* REQUIRED ACTION *
Output word for word the lines from the one with "Expand the Access to Internet section" to the final line of the data, both ends included, but skip the pictures.

* SUPPLIED DATA *
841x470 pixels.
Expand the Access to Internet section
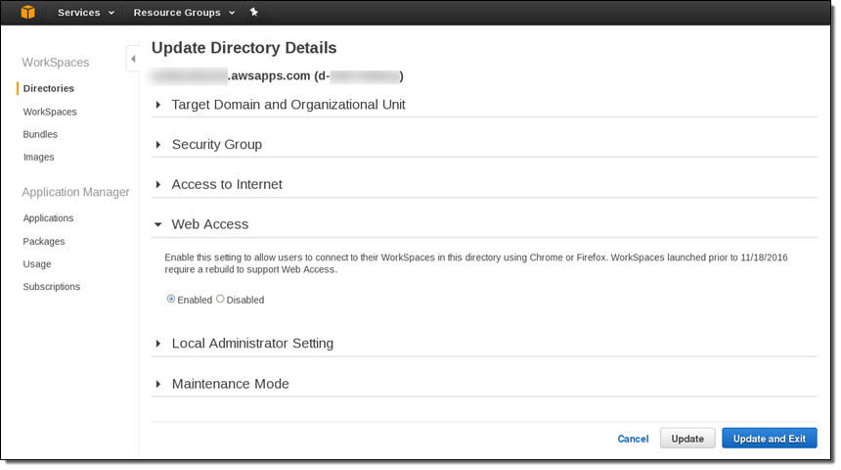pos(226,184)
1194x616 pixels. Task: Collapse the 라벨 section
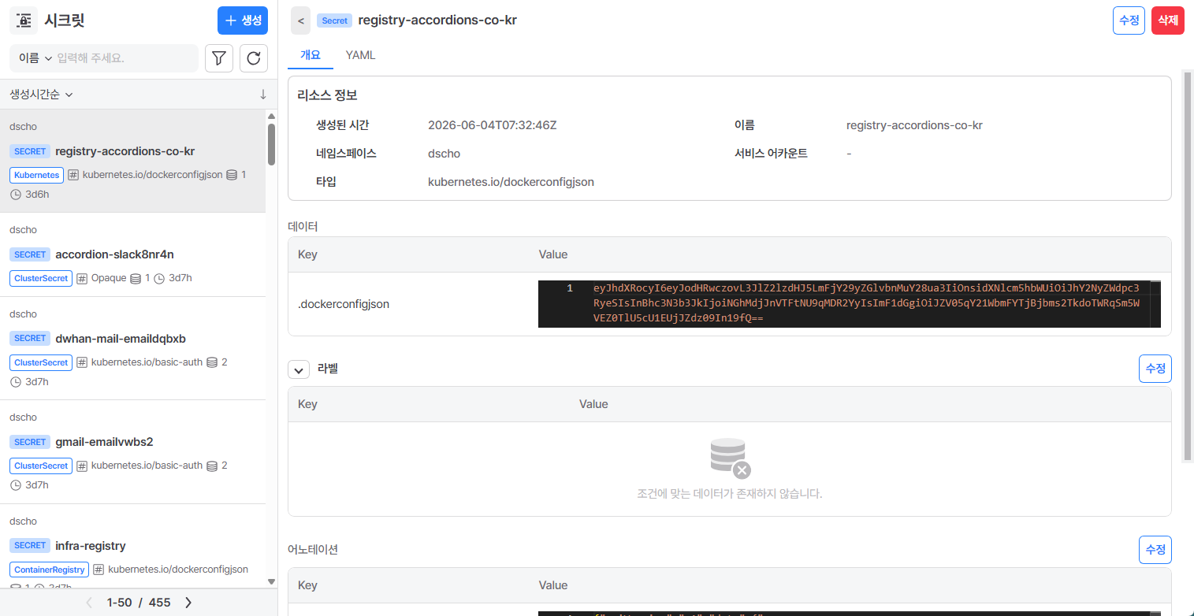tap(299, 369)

* RESPONSE BOX *
Expand the Access to Internet section
pos(226,184)
1194x616 pixels. Task: Collapse the 라벨 section
tap(299, 369)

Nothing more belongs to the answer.